Just a guess, but it is probably because they each have their own GCs, and that makes it harder* to ensure that objects created in language A, from language B, haven't been collected when language B needs them again.
So there probably aren't many circumstances where you would be choosing between one and the other, but one reason you might want to keep your eye on Rust is for extension-writing. The traditional approach to dealing with stuff that needs to be fast in Python is to get it working in pure Python first, optimize as best you can, and if it's still not fast enough, profile to identify your hot loops and rewrite those bits in C as an extension. This is somewhat less necessary in the era of PyPy, but still a common way to think about things.
To me, at least, Rust provides a compelling alternative to C in the Python+C combination. Coming from Python, writing C is pretty unergonomic; it's super-easy to shoot yourself in the foot and have your program die with an inexplicable segfault, which feels pretty alien for someone used to nice pretty stack traces. Rust promises to make that a lot more pleasant by being memory-safe, while still making good performance promises.

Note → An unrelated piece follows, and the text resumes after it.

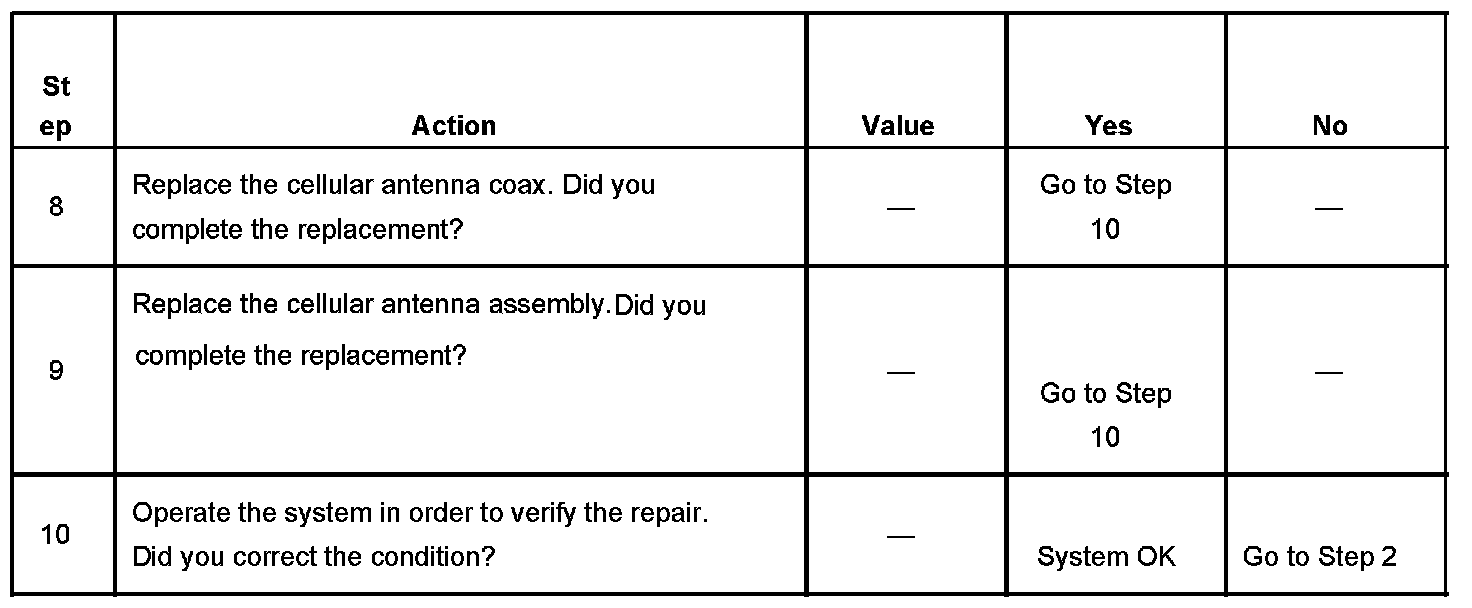
Task: Select "Replace the cellular antenna assembly" text
Action: (367, 304)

A great writeup! A lot of the Rust community seems to have come from the Ruby side of things (with writings such as "Rust for Rubyists" by Steve Klabnik), although I feel that Rust and Python share many ideas that Ruby does not concern itself with.
I particularly like the section about string handling. There is a reason that Rust strings are hard, and I will make sure to point to that section whenever mentioned.
Throughout my experiences with both Python and Rust, I am able to use the same ideas to accomplish tasks. The Zen of Python fits both languages in my opinion also.
I think that they are both very pragmatic languages, they are not trying to be expressive in the way that Ruby does, or try to write the coolest one liner, writing Rust or Python is about writing good code.
At least in my opinion. I think both languages complement each other extremely well, and I hope to see more of the two of them meshing in the future.
Im not sure if I actually said anything here... sorry im tired. What I meant to say is that I feel that idiomatic Python can look a lot like idiomatic Rust, and that they can complement each other in code by using Rust instead of C.
Between Rust and Go (for Pythonistas) I still prefer Rust.
One thing that bothers me in Go is that, like Ruby, when you import something you don't know exactly what's being injected in the context. So it's quite bad to understand from where some things came from. I like more the Python / Rust approach for that.
Maybe it's just because Go has Google backing it, but I seem to hear way more about Go than I do about Rust. I have my doubts about whether Rust will have a viable ecosystem in 4-5 years. It's a shame because Rust seems like a more interesting language to me.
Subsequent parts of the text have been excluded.